Take each line below that has "computer" and copy it.

(Stored entries)
+--

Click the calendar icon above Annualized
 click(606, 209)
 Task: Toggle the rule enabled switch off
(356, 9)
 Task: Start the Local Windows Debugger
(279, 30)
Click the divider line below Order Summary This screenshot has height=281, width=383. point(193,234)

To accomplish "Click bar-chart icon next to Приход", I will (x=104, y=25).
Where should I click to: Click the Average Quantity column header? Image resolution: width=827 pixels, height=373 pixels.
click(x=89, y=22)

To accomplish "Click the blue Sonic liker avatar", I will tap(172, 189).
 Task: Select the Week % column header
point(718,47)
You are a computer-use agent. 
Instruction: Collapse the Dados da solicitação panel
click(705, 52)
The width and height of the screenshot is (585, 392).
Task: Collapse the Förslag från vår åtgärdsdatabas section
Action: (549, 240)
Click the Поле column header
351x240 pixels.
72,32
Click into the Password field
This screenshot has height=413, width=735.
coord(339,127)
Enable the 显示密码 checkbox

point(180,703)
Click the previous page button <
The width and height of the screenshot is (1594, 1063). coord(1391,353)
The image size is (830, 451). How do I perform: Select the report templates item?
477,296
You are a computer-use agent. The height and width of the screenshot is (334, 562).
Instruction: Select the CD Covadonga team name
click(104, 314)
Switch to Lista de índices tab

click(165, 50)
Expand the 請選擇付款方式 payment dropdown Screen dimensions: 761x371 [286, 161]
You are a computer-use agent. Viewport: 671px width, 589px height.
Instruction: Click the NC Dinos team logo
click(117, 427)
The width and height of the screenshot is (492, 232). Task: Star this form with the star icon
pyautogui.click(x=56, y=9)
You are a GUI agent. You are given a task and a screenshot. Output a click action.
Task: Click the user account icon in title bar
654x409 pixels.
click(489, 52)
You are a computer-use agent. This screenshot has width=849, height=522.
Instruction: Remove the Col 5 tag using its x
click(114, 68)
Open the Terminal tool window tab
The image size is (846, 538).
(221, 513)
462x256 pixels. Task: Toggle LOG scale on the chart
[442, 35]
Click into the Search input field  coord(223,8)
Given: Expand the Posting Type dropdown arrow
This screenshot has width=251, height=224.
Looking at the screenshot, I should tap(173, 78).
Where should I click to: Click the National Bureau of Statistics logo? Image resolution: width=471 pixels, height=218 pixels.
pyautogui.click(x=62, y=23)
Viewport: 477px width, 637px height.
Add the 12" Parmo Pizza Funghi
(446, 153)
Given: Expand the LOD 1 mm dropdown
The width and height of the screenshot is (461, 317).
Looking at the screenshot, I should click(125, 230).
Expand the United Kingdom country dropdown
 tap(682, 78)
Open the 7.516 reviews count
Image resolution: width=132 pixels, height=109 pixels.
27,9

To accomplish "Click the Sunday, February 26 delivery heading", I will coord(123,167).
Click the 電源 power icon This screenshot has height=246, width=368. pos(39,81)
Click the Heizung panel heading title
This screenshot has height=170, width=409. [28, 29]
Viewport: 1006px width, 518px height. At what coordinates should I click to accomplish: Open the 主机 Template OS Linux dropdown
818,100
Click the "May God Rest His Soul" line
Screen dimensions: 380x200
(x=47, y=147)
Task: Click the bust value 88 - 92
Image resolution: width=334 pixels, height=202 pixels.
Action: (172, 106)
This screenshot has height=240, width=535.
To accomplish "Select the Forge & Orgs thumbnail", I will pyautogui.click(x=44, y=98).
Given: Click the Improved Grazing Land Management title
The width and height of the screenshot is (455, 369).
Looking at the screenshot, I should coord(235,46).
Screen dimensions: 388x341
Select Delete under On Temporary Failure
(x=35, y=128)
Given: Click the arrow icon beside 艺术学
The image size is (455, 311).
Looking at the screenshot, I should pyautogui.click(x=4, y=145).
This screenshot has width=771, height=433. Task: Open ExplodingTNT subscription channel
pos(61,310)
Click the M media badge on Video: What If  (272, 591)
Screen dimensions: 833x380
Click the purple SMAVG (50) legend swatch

+--

### Task output
You are a computer-use agent. 
You are a computer-use agent. The height and width of the screenshot is (334, 562).
You are a computer-use agent. Viewport: 671px width, 589px height.
You are a computer-use agent. This screenshot has width=849, height=522.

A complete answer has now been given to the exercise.